### Text and element pointing records
+===+
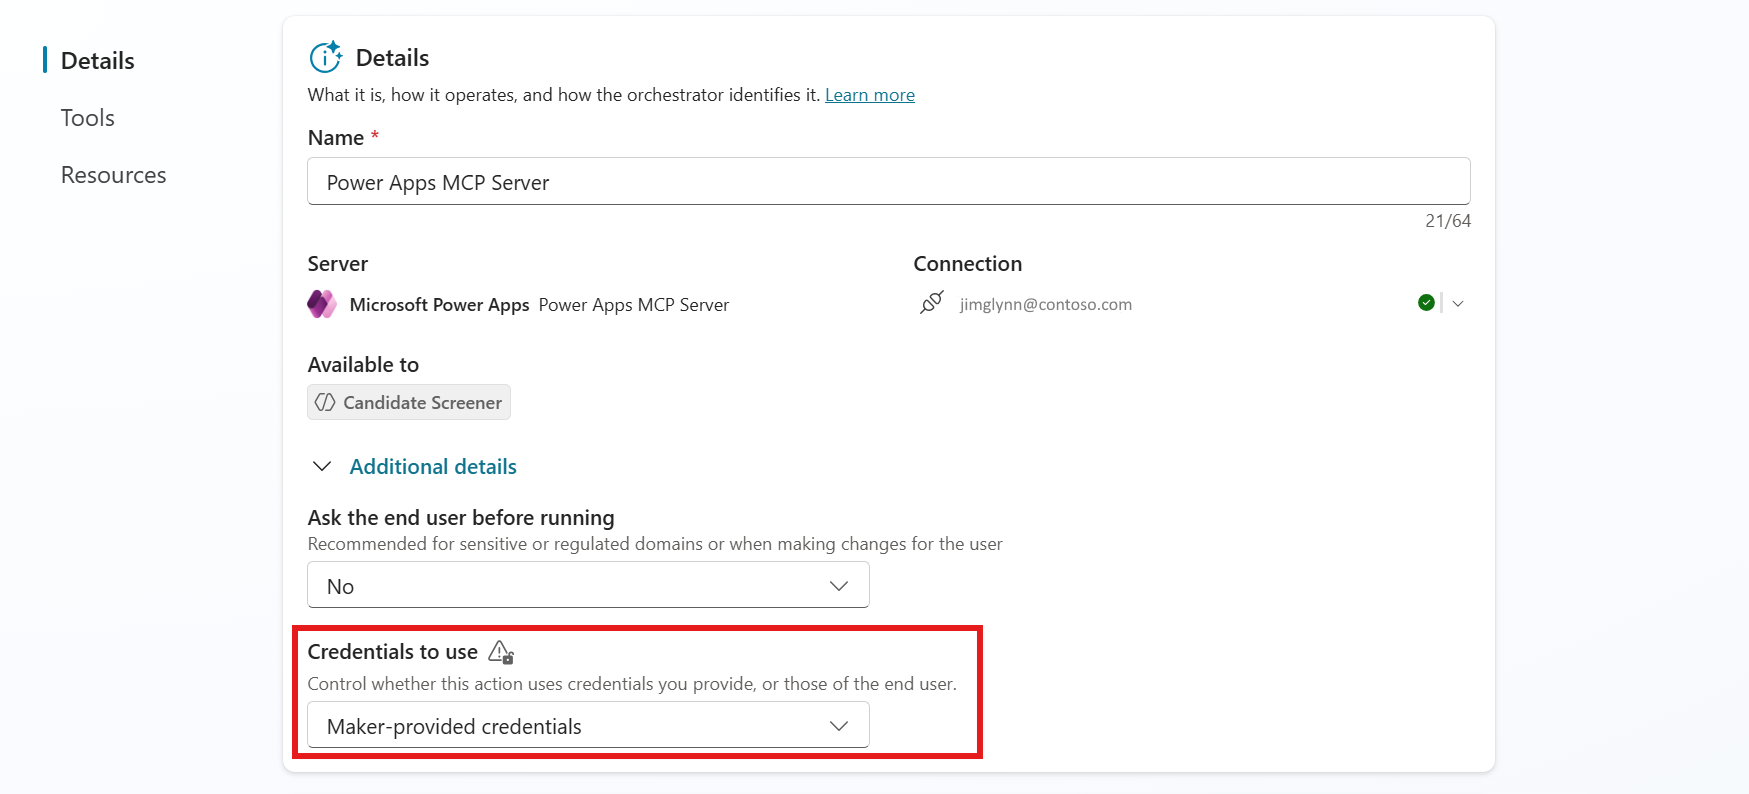1749x794 pixels.
Task: Open the Learn more link
Action: tap(869, 94)
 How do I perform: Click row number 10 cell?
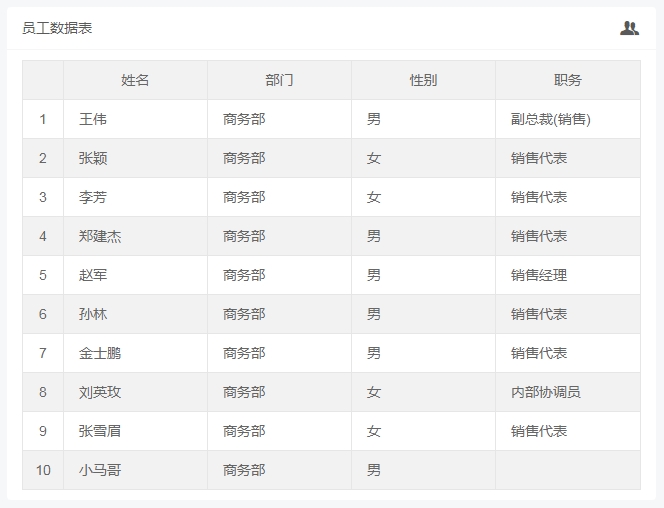[x=43, y=470]
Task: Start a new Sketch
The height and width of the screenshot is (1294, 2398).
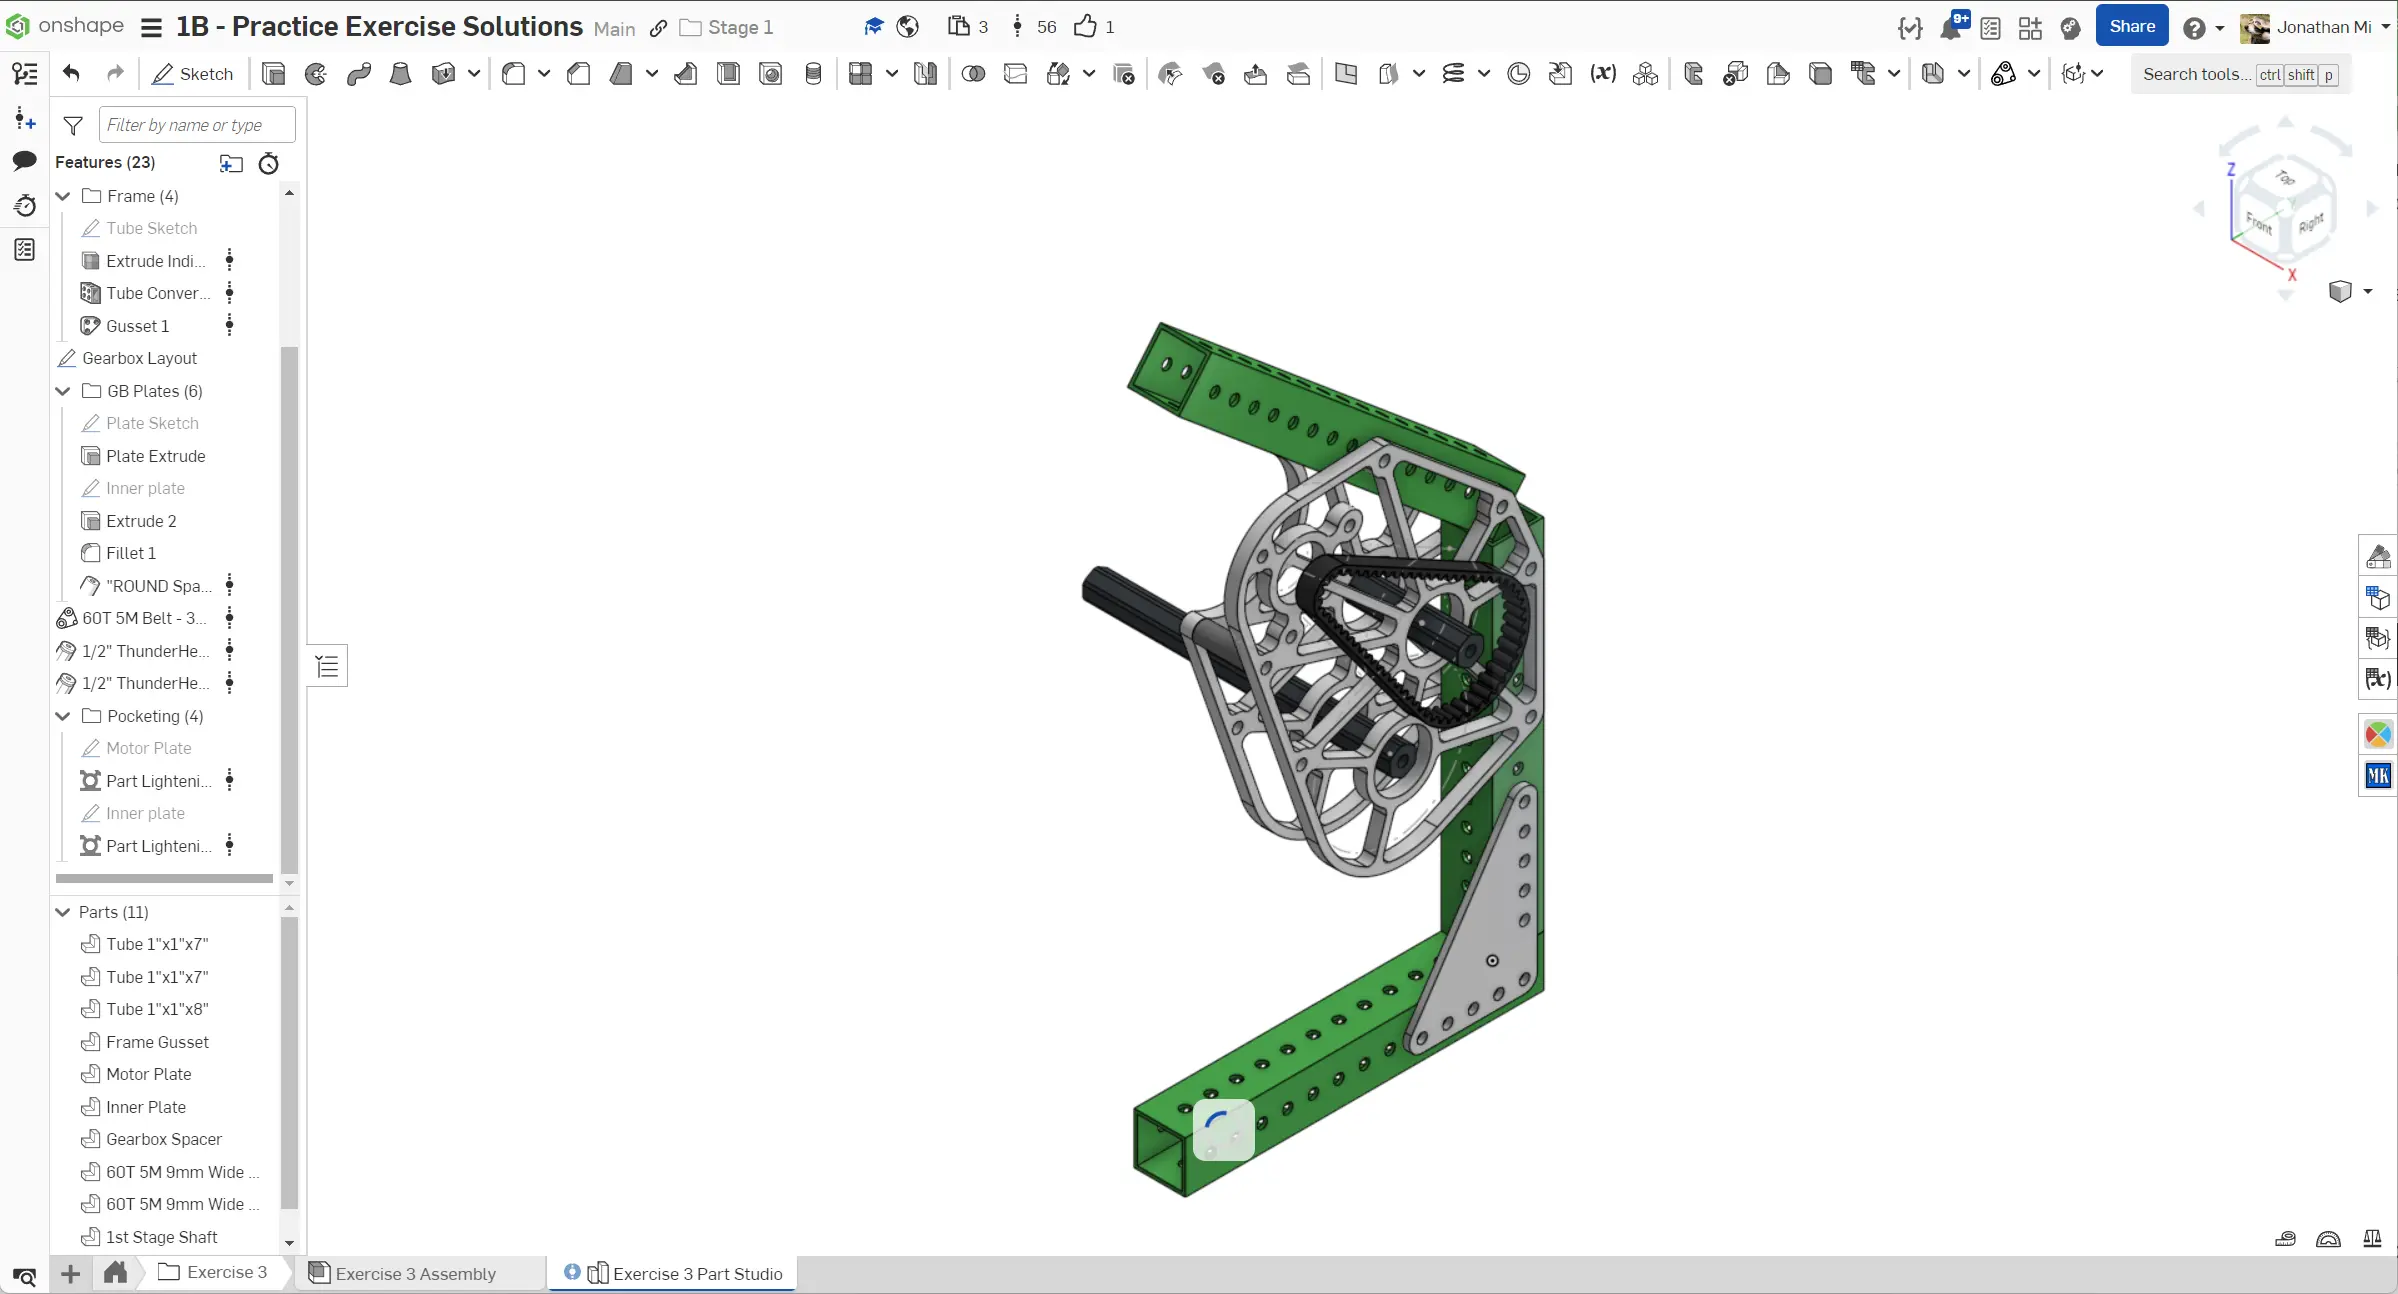Action: pos(193,74)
+===+
### Task instructions
Rewrite the listing above with "screenshot" replaced by "image" and everything else unchanged, leaving out the pictures.

### Correct result
1749x794 pixels.
Task: Open the Learn more link
Action: tap(869, 94)
 How do I perform: Click row number 10 cell?
[x=43, y=470]
Task: Start a new Sketch
The height and width of the image is (1294, 2398).
Action: pos(193,74)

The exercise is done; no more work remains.